→ Do this:
Starting at the line that contains "Task: Collapse the html tag fold arrow" and running through the last of the lines below, recast each nonblank line as a row of a Markdown table with the columns Row and Line, numbering the rows. Omit the pictures from the answer.

→ Material shown:
start

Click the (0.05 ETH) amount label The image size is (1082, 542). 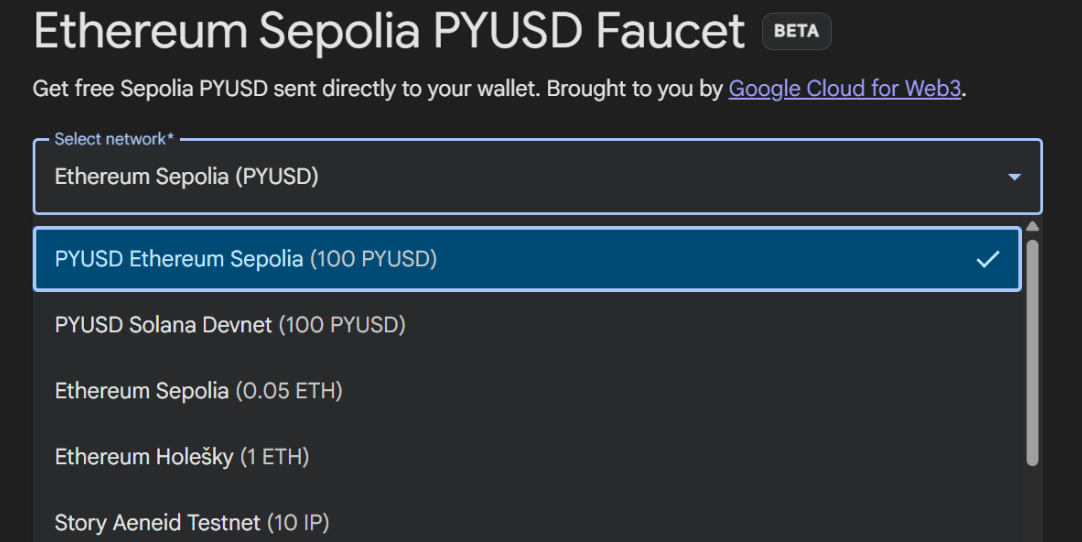tap(289, 391)
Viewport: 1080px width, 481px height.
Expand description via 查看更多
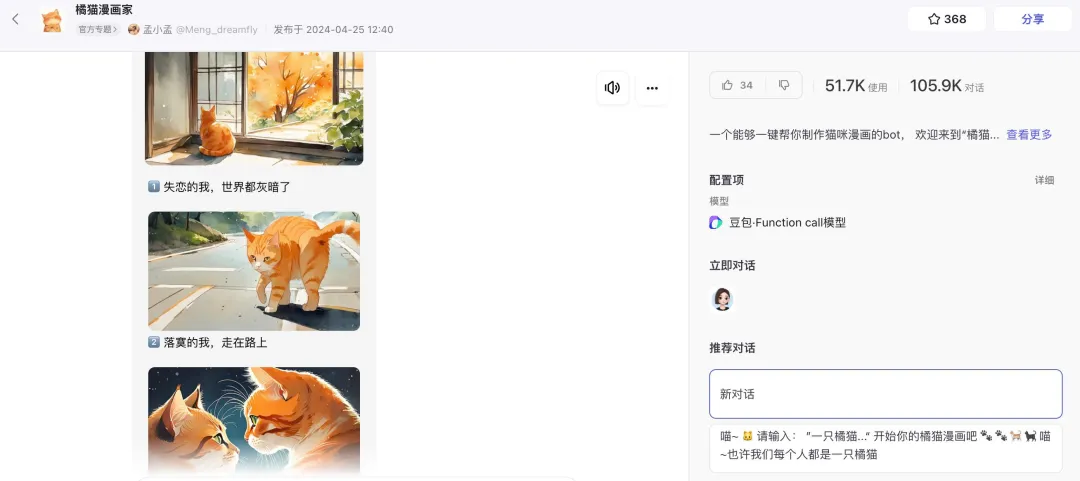[1029, 134]
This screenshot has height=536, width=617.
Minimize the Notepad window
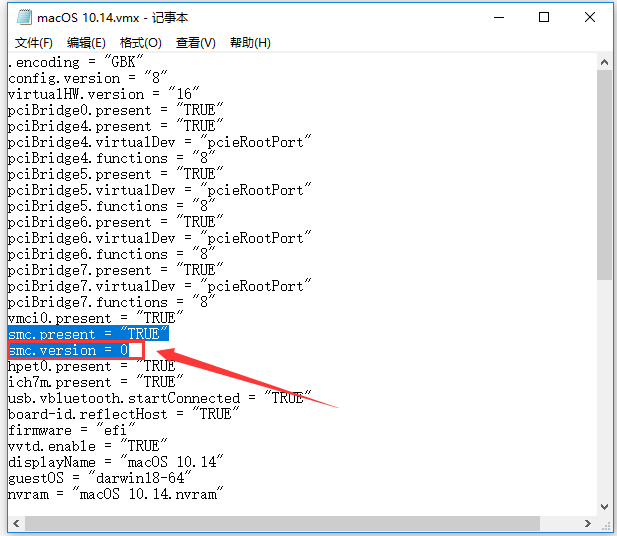(499, 17)
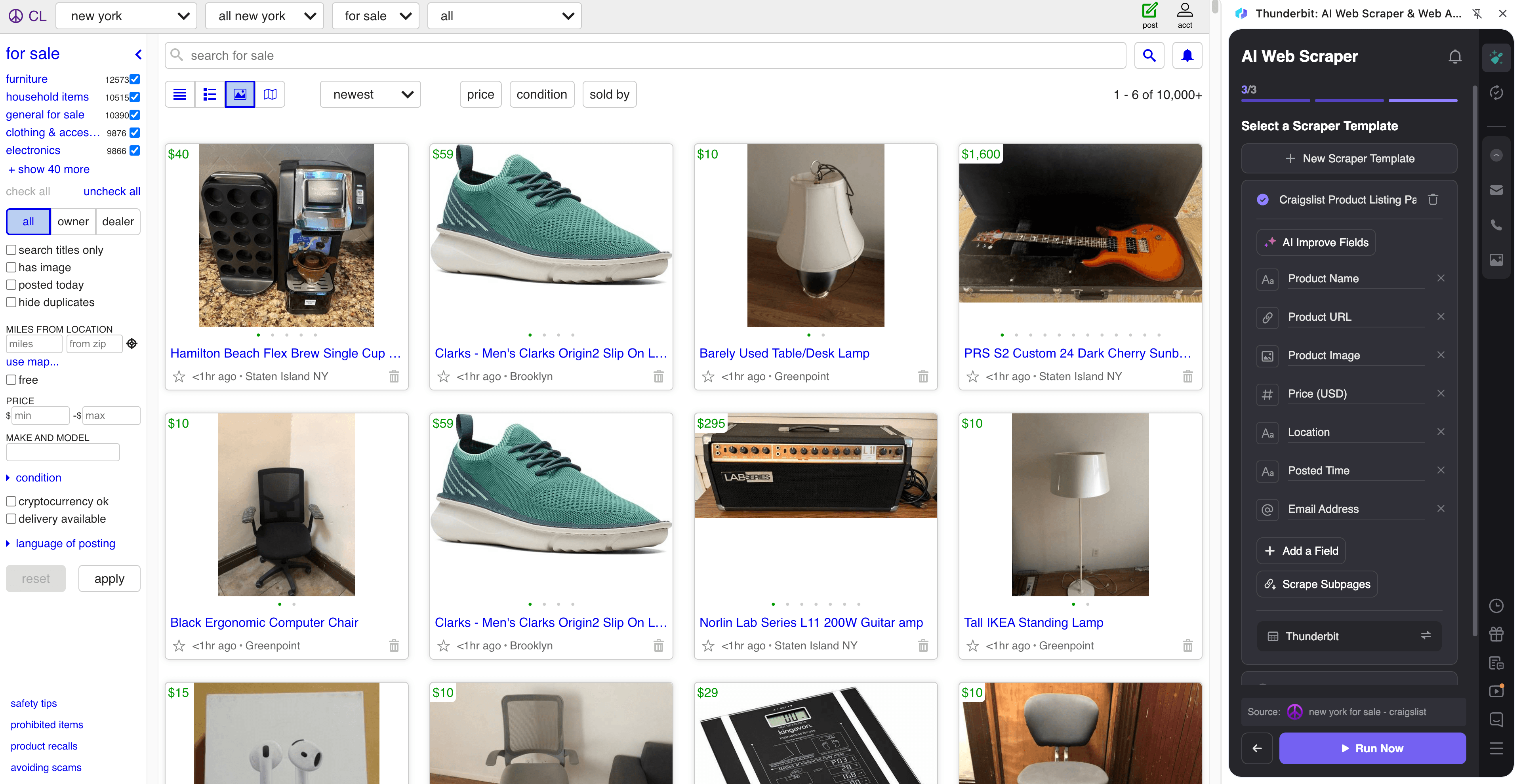This screenshot has width=1521, height=784.
Task: Check the posted today checkbox
Action: 11,285
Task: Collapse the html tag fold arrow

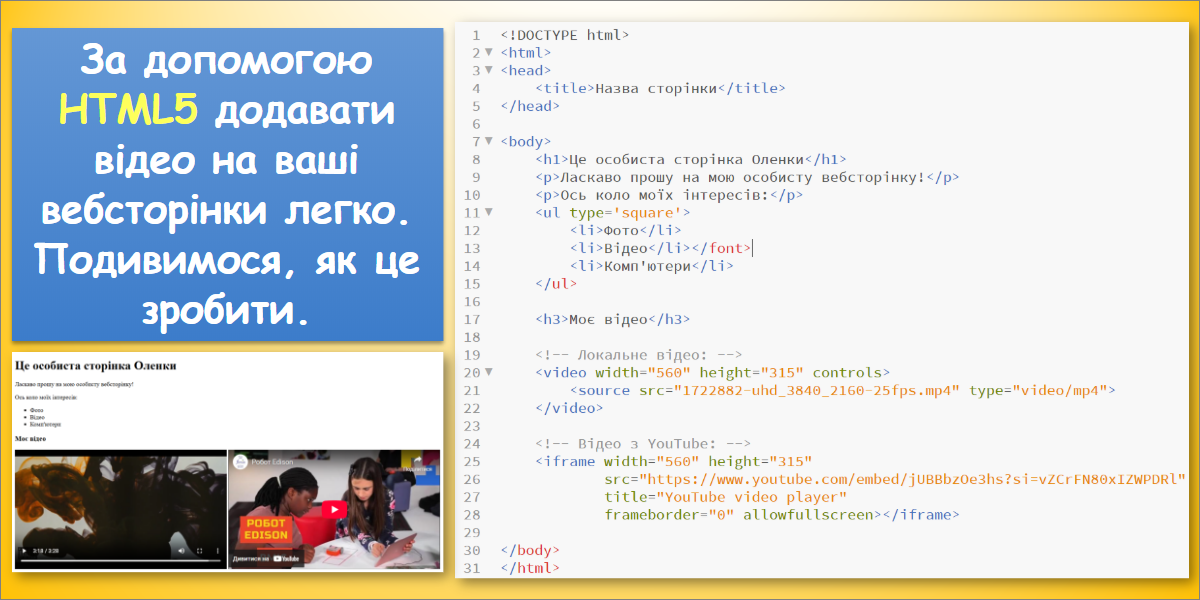Action: click(489, 52)
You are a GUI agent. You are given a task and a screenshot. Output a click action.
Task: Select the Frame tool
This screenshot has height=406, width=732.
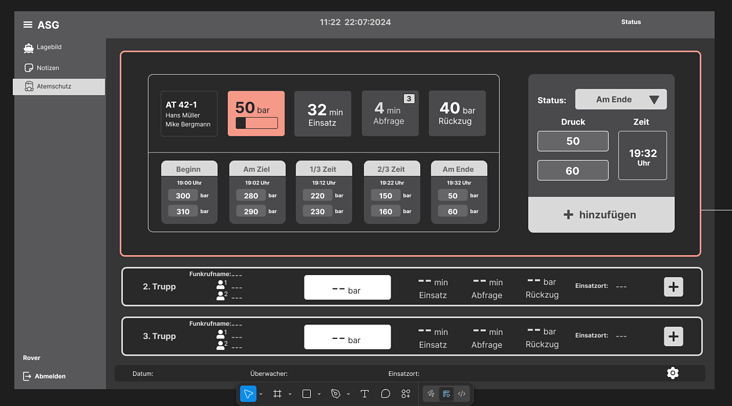(x=278, y=394)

end

→ Solved exercise:
| Row | Line |
|---|---|
| 1 | Task: Collapse the html tag fold arrow |
| 2 | Action: click(489, 52) |
| 3 | You are a GUI agent. You are given a task and a screenshot. Output a click action. |
| 4 | Task: Select the Frame tool |
| 5 | This screenshot has height=406, width=732. |
| 6 | (x=278, y=394) |